A wake-up call to address poverty, and hunger

It should also serve as a wake-up call to stop the further destruction of agricultural land; and its re-utilisation for other ‘recreational ‘purposes

A recent study of food price-hikes, conducted by Caritas, should really serve as a long overdue wake-up call for some concerted action targeting low-income groups, and other vulnerable categories in general.  

In brief, Caritas concluded that that basic food prices in this country have skyrocketed by as much as 20%, between July 2020 and February 2022. For instance: where, in 2020, a family of four would have had to spend around €600 per month (or €7,100 a year) on basic foodstuffs to live decently… less than two years later, that same family must spend around €700 per month (or almost €8,400 a year) in order to buy the exact same products.

Unsurprisingly, the most aversely-affected are the elderly. In 2020, a basic basket of food would have cost an elderly couple €280 per month, or €3,370 per year. In 2022, however, an elderly couple would have to fork out €350 a month (€4,200 per year) for the same items.

Significantly, however, the research itself – though published this week - had been carried out before the Russian invasion of Ukraine last March. This suggests that this already-alarming situation is likely to be far worse today: due to the impact of a war which has also aggravated pre-existing problems, connected to both the disruption of supply chains during COVID, and – separately – the impact of Climate Change.

Moreover, with no end in sight to the war itself, there is little hope that these inflationary pressures will resolve themselves any time soon. Even without factoring in the Ukraine war, however: the results still paint a bleak economic future, for those categories that are already struggling to make ends meet as things stand.

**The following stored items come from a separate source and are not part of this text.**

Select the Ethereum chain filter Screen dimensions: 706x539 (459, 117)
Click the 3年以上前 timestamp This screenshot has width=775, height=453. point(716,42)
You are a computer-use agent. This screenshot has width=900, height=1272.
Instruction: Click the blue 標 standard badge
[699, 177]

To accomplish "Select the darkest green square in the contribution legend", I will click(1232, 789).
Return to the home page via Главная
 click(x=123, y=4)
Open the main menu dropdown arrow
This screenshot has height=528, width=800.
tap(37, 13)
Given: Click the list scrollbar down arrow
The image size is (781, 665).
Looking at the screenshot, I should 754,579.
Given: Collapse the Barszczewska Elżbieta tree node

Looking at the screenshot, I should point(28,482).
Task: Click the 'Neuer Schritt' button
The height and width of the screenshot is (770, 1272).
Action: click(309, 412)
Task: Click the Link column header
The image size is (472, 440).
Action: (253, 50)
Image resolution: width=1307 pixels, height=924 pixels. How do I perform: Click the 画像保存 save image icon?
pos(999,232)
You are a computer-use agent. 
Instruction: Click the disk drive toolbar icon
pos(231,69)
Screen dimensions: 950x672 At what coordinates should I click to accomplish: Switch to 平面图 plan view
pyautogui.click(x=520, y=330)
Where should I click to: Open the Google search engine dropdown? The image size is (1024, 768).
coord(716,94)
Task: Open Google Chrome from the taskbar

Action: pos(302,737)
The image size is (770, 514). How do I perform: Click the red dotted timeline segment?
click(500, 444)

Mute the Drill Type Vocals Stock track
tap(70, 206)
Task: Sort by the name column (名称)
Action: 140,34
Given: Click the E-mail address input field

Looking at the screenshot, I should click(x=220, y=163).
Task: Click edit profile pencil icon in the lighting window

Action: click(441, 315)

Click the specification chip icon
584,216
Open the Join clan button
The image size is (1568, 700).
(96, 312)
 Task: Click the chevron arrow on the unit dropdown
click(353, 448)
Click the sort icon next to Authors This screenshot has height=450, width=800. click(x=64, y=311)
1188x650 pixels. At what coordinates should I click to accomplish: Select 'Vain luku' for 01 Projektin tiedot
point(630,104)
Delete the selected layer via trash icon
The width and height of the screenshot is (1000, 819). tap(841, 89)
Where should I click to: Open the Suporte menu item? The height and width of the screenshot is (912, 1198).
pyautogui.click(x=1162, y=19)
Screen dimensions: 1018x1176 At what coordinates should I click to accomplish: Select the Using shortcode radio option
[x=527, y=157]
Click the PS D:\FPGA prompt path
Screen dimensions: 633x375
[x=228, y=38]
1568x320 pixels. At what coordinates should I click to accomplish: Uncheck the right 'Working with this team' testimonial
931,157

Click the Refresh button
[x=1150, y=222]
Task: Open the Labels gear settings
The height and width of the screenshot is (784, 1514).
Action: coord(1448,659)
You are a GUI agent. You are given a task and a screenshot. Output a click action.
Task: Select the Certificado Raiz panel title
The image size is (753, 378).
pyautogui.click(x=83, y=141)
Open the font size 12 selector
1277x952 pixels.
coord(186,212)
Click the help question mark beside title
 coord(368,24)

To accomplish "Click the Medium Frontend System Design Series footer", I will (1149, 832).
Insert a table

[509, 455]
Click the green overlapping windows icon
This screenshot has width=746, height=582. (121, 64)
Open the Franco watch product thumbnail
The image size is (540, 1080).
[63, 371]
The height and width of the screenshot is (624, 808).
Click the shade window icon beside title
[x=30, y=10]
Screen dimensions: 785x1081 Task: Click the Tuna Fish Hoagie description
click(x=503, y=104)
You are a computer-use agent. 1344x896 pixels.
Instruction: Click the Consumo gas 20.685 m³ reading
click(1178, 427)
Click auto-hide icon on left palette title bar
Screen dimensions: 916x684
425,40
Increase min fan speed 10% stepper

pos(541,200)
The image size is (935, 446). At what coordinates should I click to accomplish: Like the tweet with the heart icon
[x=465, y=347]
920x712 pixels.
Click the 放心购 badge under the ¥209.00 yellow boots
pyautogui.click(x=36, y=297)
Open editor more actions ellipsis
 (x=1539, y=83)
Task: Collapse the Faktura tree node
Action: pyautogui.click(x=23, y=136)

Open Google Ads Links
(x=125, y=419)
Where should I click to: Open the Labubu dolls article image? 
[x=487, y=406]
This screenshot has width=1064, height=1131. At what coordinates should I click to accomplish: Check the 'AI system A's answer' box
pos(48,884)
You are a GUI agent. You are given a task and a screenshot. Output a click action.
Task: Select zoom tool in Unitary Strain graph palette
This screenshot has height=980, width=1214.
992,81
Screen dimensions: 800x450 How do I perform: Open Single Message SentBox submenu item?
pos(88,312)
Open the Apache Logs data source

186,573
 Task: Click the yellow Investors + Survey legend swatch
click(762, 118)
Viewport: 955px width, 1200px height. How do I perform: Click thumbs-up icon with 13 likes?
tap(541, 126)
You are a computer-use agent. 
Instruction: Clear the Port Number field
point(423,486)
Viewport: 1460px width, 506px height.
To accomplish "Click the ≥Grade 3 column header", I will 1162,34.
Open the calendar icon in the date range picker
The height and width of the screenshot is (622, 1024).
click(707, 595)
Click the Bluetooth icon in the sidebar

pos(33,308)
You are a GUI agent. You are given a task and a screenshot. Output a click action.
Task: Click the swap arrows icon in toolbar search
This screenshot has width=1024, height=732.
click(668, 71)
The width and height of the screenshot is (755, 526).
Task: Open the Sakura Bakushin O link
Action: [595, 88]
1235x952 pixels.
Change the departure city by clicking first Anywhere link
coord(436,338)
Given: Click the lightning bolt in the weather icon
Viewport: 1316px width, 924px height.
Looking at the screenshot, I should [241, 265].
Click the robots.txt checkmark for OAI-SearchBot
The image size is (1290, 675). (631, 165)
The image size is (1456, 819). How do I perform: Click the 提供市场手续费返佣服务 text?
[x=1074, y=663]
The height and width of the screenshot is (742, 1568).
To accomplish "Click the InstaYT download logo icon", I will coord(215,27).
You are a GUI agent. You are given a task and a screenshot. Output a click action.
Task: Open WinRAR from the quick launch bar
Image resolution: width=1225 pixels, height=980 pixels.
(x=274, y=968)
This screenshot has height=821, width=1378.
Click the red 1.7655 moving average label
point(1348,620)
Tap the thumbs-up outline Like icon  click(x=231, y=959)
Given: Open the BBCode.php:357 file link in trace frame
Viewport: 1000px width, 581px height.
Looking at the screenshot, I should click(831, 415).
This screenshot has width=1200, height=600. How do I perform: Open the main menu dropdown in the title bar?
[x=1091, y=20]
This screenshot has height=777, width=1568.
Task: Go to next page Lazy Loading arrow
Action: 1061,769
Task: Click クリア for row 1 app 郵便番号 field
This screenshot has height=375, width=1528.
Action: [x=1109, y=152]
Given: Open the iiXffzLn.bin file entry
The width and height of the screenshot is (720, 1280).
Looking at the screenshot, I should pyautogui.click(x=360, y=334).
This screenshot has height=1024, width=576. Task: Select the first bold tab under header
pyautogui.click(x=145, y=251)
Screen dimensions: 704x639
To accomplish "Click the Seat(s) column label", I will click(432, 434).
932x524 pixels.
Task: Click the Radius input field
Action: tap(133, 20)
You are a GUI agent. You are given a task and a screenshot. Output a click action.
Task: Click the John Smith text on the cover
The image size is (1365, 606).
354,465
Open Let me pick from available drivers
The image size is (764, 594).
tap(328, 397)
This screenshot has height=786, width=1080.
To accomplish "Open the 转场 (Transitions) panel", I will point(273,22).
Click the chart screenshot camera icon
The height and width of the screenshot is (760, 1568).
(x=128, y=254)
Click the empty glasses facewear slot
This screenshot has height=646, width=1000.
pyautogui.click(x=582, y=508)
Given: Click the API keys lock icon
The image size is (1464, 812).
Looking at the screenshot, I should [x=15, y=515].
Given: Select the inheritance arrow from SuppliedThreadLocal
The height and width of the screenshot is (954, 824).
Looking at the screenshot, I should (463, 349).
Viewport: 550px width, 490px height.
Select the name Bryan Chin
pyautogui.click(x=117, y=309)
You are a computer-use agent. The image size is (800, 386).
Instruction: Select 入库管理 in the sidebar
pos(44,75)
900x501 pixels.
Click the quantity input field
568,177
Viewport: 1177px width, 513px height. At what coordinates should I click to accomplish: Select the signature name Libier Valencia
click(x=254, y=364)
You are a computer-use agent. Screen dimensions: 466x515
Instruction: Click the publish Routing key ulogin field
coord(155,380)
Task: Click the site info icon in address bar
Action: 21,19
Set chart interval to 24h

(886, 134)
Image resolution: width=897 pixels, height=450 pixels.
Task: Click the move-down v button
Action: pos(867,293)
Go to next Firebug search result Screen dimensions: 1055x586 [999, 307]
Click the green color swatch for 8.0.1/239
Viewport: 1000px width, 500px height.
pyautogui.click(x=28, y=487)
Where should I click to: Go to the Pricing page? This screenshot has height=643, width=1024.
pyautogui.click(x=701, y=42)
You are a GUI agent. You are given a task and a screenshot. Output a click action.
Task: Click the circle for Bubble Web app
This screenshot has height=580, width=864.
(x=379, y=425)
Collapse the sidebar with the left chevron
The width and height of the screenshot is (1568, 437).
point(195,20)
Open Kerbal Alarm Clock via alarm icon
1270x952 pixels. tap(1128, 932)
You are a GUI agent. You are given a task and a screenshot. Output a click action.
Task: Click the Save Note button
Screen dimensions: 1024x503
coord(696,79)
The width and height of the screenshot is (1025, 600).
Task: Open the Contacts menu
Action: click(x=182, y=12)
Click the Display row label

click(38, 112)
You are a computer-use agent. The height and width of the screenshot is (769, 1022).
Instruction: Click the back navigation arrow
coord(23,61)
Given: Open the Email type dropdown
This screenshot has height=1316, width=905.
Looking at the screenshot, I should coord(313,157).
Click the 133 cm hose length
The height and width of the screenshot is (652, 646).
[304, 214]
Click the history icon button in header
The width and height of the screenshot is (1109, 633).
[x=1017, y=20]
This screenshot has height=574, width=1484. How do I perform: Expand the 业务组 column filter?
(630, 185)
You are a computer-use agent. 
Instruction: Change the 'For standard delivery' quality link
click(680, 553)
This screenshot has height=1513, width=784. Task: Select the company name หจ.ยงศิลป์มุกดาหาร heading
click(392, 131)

At this point, the government would be well-advised to treat this situation as, at minimum, a potential ‘economic emergency’ in the making. And while there is little any government can do to restrain food prices, in the context of a free-market economy… there are other ways in which governments can be more proactive.

For instance: while the current administration has (rightly) shielded households and businesses from the spike in energy prices, government’s direct assistance to families facing increased food prices, has so far been limited only to the pre-electoral, one-time ‘€100 cheque’ for workers; and ‘€200 cheque’ for pensioners. 

Not only does the Caritas study reveal that those sums of money – while exceedingly ‘generous’, as pre-electoral hand-outs – fall far short of addressing the problem at street-level: clearly, solutions of a more ‘long-term’ nature are now needed, with urgency. 

On a more positive note, on Sunday the Prime Minister also announced that that “millions” will be allocated to keep the price of wheat stable. But although preventing a hike in bread prices is indeed crucial: it is the entire shopping basket which is becoming more expensive.  (Moreover, low income earners have a right to a healthy and balanced diet, too.)

Given the emergency we are now facing, it would make more sense to direct any forthcoming handouts towards lower income groups: ideally, through means-tested vouchers, or cash transfers.  For this time round, the logic of such assistance is not that of ‘kickstarting the economy’ - as was the case with COVID vouchers - but of assisting those who are either living in poverty, or at risk of poverty.  

Apart from the urgency of increasing the minimum wage, the government should also, in this context, consider a number of the practical, eco-friendly (and not so expensive) solutions proposed by Caritas itself.  

These proposals, which tie in with the idea of a ‘circular economy’, would go a long way towards giving low-income groups the tools to fight the increase in prices, without relying exclusively on handouts.

They include ‘no-waste’ food apps, through which low-income families can be connected to sources of surplus (or about-to-expire) food.  One could go a step further, by making it obligatory for supermarkets to offer surpluses – or food which would otherwise go to waste - to collection hubs, where those entitled can collect the foodstuffs for free.

Another interesting proposal, which also ties in with environmental considerations, is to increase the number of farmers’ markets available across Malta: in view of the fact that the Ta’ Qali farmers market was among the cheapest sources of fruit and vegetables, compared to chain supermarkets and locality grocery vendors.  

This shows that increasing reliance on local food supplies, by supporting agriculture, is crucial in insulating the country from global food-supply problems.  

It should also serve as a wake-up call to stop the further destruction of agricultural land; and its re-utilisation for other ‘recreational ‘purposes. It is scandalous that vast tracts of agricultural land are being sold to people who are simply interested in enjoying a view (by buying a pseudo-agricultural store) instead of being used to grow crops which can ensure a supply of cheaper, healthy food.  

In brief, the country cannot continue sacrificing more agricultural land in this way; and above all, we need to invest more in our own, local food supply. And while this has been the case for several years now; under the present circumstances, it should clearly be identified as a top national priority.